Bumi manusia menyentuh nurani setiap
perempuan yang membacanya termasuk saya. Bagaimana tidak, seorang perempuan
desa yang jauh dari peradaban modern, hidup dalam kebersahajaan dan keluguan
dengan terpaksa harus hidup bersama laki-laki asing dari negeri Eropa yang sama
sekali tidak dikenal, berbeda bahasa, dan budaya.
Saya agak emosional dalam membaca buku ini,
saya tidak bisa membayangkan bagaimana kalau hal itu terjadi pada diri saya.
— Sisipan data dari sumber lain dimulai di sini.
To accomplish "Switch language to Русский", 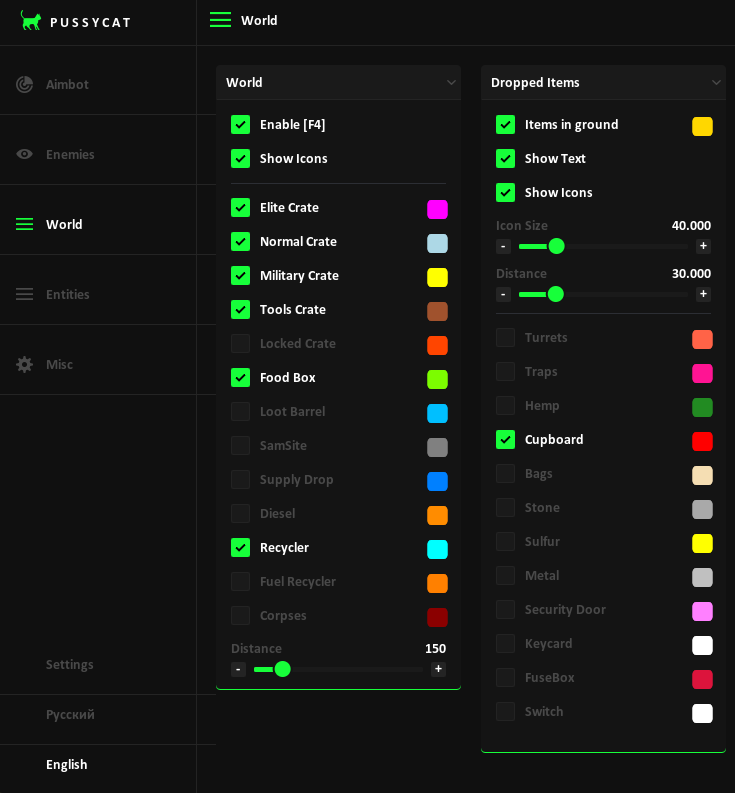I will pyautogui.click(x=70, y=714).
Namun Sanikem, nama gadis itu yang kemudian dikenal dengan nyai Ontosoroh,
berhasil keluar dari keterpurukan dan ketakutannya sendiri. Lambat laun dia mulai
meraba dunia barunya. Belajar bahasa Belanda dari suami sekaligus tuannya,
belajar mengatur perusahaan yang dimiliki suami, dan belajar bagaimana pola
pikir seorang Belanda. Walaupun begitu Nyai Ontosoroh tak pernah lupa pada
kebudayaan nenek moyangnya.
Pergundikan Sanikem dengan laki-laki Eropa
menghasilkan dua anak. Anak pertama laki-laki, Robert yang keseluruhan baik dari watak dan sikap
adalah Eropa. Sementara adik Robert adalah Annelis, gadis cantik berwajah indo
namun berjiwa pribumi yang dalam buku ketiga Pram Jejak Langkah disebut Bunga
Akhir Abad.
Satu hal yang membuat saya terkesan dengan
perempuan gundik Eropa ini adalah ketika dia mengatakan bahwa “bangsa Belanda
datang ke tanah air kita karena mereka mencari apa yang tidak ada di negerinya.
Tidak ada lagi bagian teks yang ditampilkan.